[Records from a collection]
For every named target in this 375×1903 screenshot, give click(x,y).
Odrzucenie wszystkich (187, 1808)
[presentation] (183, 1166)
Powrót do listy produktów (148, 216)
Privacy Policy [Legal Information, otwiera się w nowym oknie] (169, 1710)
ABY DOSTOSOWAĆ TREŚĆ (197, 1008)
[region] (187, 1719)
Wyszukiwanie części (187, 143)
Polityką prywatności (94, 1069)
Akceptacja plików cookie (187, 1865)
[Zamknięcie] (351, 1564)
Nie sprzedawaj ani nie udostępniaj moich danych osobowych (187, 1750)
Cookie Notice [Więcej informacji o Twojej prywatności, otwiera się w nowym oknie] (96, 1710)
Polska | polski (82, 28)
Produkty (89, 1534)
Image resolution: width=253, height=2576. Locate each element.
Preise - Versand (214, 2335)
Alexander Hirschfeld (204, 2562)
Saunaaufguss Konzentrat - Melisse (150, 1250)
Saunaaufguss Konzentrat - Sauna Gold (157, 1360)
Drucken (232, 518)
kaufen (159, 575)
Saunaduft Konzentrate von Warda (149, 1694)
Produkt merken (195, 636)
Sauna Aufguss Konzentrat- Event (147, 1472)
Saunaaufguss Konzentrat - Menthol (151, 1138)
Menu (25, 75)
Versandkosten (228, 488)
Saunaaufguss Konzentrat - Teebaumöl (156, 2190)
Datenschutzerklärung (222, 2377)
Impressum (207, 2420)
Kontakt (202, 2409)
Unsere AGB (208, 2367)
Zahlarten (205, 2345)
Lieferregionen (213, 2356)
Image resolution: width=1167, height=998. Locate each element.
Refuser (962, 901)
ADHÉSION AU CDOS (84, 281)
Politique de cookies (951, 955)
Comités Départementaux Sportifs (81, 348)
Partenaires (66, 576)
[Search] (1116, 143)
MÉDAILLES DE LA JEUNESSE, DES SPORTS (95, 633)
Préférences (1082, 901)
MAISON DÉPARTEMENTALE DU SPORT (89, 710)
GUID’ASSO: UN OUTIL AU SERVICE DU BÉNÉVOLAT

**Set exercise:** Rewrite the material above with every "Image resolution" replaced by "Screenshot size" and nothing else changed.

**Problem solution:**
For every named target in this 375×1903 screenshot, give click(x,y).
Odrzucenie wszystkich (187, 1808)
[presentation] (183, 1166)
Powrót do listy produktów (148, 216)
Privacy Policy [Legal Information, otwiera się w nowym oknie] (169, 1710)
ABY DOSTOSOWAĆ TREŚĆ (197, 1008)
[region] (187, 1719)
Wyszukiwanie części (187, 143)
Polityką prywatności (94, 1069)
Akceptacja plików cookie (187, 1865)
[Zamknięcie] (351, 1564)
Nie sprzedawaj ani nie udostępniaj moich danych osobowych (187, 1750)
Cookie Notice [Więcej informacji o Twojej prywatności, otwiera się w nowym oknie] (96, 1710)
Polska | polski (82, 28)
Produkty (89, 1534)
Screenshot size: width=253, height=2576. Locate each element.
Preise - Versand (214, 2335)
Alexander Hirschfeld (204, 2562)
Saunaaufguss Konzentrat - Melisse (150, 1250)
Saunaaufguss Konzentrat - Sauna Gold (157, 1360)
Drucken (232, 518)
kaufen (159, 575)
Saunaduft Konzentrate von Warda (149, 1694)
Produkt merken (195, 636)
Sauna Aufguss Konzentrat- Event (147, 1472)
Saunaaufguss Konzentrat - Menthol (151, 1138)
Menu (25, 75)
Versandkosten (228, 488)
Saunaaufguss Konzentrat - Teebaumöl (156, 2190)
Datenschutzerklärung (222, 2377)
Impressum (207, 2420)
Kontakt (202, 2409)
Unsere AGB (208, 2367)
Zahlarten (205, 2345)
Lieferregionen (213, 2356)
Screenshot size: width=1167, height=998. Locate each element.
Refuser (962, 901)
ADHÉSION AU CDOS (84, 281)
Politique de cookies (951, 955)
Comités Départementaux Sportifs (81, 348)
Partenaires (66, 576)
[Search] (1116, 143)
MÉDAILLES DE LA JEUNESSE, DES SPORTS (95, 633)
Préférences (1082, 901)
MAISON DÉPARTEMENTALE DU SPORT (89, 710)
GUID’ASSO: UN OUTIL AU SERVICE DU BÉNÉVOLAT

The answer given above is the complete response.